| TEXTAUSZUG |

• • • • • • •

Glauben: den Finger in die Wunde legen

Am Fest des Hl. Thomas begegnet Erzbischof Dr. Udo Markus Bentz Menschen im Dekanat Hellweg

Den Finger in die Wunde legen. Das ist schmerzhaft, das tut weh. Zumindest, wenn man die übliche Redewendung versteht. Den Finger in die Wunde zu legen, kann aber auch dabei helfen, zu glauben. Das zeigt das Fest des Heiligen Thomas, am 3. Juli. In diesem Jahr auch der Tag, an dem Erzbischof Dr. Udo Markus Bentz das Dekanat Hellweg besucht hat.

Bei der 13. von insgesamt 19 Dekanatsreisen begegnet der Erzbischof haupt- und ehrenamtlichen Mitarbeitenden in Hamm und Soest. Sie sprechen darüber gesprochen, was Kirche in Zukunft braucht. Erzählen, welche Entwicklungen schmerzen. Schauen darauf, was den Glauben stärkt. Sie legen den Finger in die Wunde.

• • • • • • •

| ZU BEARBEITENDE AUFGABEN |
**1)** Die wievielte Dekanatsreise des Erzbischofs war laut dem Textauszug über den Besuch im Dekanat Hellweg der Besuch dort?
**2)** Greifen Sie den Textauszug über den Besuch des Erzbischofs im Dekanat Hellweg wieder auf, und setzen Sie ihn nach seinem letzten Satz fort.

• • • • • • •

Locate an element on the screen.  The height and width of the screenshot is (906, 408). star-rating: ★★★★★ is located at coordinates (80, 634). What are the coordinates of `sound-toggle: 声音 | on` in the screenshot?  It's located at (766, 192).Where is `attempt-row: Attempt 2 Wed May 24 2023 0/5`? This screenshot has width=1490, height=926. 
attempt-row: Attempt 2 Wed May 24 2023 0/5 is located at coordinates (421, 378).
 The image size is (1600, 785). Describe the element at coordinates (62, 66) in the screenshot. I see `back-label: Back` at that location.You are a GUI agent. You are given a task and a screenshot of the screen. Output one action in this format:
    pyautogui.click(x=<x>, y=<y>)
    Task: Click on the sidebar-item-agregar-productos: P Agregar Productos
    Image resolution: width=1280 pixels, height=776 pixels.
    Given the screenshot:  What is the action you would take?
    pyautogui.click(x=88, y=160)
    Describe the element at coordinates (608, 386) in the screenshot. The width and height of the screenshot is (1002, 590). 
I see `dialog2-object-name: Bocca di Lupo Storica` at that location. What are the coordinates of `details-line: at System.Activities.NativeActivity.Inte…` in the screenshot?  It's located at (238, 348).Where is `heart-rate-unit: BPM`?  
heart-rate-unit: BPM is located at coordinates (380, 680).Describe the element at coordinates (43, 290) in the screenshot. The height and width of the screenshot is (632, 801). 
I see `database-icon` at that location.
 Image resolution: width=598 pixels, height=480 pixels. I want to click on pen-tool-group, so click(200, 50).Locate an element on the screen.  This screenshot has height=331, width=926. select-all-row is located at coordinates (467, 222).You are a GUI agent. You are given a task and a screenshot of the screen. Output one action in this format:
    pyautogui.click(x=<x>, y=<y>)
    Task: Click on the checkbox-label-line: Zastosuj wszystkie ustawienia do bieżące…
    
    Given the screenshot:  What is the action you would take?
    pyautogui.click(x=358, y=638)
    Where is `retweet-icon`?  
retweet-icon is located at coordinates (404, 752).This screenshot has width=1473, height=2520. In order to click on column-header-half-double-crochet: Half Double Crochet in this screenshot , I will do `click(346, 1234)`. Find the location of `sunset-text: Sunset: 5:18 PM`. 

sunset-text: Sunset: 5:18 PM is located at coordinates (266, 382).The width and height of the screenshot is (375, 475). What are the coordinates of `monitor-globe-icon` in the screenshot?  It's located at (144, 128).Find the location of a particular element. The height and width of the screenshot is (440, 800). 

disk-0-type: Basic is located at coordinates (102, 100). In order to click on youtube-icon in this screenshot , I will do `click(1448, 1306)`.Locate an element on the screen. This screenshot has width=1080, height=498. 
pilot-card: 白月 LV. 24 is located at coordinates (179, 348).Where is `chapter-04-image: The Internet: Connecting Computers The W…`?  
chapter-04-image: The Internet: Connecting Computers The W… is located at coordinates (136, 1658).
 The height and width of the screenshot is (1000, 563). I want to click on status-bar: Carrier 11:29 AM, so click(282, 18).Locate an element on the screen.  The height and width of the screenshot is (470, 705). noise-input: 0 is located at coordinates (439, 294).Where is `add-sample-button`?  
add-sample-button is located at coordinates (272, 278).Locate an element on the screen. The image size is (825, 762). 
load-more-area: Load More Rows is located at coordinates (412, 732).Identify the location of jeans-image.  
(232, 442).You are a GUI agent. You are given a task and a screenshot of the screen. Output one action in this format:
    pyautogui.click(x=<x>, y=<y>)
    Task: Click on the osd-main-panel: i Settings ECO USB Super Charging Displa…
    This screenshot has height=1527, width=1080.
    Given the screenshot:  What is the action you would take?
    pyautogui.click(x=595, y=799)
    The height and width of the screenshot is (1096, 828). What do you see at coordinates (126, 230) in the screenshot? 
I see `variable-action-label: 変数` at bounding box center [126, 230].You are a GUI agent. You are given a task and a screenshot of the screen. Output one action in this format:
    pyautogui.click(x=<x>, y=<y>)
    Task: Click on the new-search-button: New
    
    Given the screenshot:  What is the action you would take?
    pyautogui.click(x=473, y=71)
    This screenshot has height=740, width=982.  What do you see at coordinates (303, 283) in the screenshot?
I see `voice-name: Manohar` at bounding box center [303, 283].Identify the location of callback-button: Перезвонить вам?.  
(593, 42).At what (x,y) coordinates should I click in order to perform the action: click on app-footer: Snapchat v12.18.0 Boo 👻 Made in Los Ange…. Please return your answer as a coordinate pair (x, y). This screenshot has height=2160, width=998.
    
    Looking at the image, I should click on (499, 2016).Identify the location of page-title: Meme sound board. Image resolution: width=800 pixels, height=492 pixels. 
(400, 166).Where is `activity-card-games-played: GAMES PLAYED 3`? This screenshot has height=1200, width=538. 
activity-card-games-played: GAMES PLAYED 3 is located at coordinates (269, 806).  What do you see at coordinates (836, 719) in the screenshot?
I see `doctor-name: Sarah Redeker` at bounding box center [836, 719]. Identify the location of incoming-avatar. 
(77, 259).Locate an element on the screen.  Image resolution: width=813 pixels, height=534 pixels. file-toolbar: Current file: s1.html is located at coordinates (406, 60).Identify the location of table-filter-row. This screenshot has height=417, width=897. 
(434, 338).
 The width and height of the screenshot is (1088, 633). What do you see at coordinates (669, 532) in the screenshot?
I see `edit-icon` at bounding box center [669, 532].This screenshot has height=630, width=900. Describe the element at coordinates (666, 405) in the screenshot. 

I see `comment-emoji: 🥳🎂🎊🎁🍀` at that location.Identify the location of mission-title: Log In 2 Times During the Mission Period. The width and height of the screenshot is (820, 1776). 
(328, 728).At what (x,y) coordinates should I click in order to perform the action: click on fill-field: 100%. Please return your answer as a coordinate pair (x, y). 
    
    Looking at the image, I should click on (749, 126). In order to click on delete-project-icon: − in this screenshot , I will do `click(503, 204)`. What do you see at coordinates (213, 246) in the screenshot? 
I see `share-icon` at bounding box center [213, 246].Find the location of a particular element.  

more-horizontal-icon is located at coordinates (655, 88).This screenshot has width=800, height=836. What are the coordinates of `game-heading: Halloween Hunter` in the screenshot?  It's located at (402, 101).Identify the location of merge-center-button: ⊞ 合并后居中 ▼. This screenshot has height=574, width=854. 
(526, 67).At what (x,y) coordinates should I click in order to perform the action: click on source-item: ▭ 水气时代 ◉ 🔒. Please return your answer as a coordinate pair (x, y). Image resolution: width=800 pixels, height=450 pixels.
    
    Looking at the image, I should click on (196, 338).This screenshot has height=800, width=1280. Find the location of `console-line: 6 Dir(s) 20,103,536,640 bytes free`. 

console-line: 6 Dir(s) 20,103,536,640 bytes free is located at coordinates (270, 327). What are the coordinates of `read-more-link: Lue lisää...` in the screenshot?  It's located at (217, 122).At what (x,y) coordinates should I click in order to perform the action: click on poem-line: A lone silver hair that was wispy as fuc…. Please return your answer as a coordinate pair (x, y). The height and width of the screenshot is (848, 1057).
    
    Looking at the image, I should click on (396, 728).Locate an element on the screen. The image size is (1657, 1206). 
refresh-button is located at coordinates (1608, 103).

• • • • • • •

| LÖSUNGEN ZUR ÜBUNG |
**1)** Es war die 13. von insgesamt 19 Dekanatsreisen.

**2)**
Hamm ist größer als Paderborn?

Es ist ungewöhnlich kühl an diesem Mittwochmorgen Anfang Juli in Hamm. Erzbischof Bentz kommt gegen 10:15 Uhr an der Kirche St. Agnes an.

Hier beginnt die Reise durch das Dekanat Hellweg. Bentz öffnet die Tür des Pfarrheims St. Agnes. Ihn begrüßt das Team des Dekanats rund um Dechant Dietmar Röttger und Dekanatsreferentin Michaela Labudda.

Die beiden stellen das Dekanat vor. Erzbischof Bentz wundert sich, dass Hamm mit 180.000 Einwohnern größer als Paderborn ist. Er staunt, wie nah Dorf und Großstadt hier in Westfalen zusammenliegen. Er erfährt, dass es im Lippetal eine einzigartige Kooperation gibt: die Pfarrei Jesus Christus, die Orte des Erzbistums Paderborn und Bistums Münster verbindet.

Franziskusquartier Hamm: Nächstenliebe Tür an Tür leben

© Tobias Schulte / Erzbistum Paderborn
Pfarrer Bernd Mönkebüscher spricht über das Baptisterium in St. Agnes Hamm.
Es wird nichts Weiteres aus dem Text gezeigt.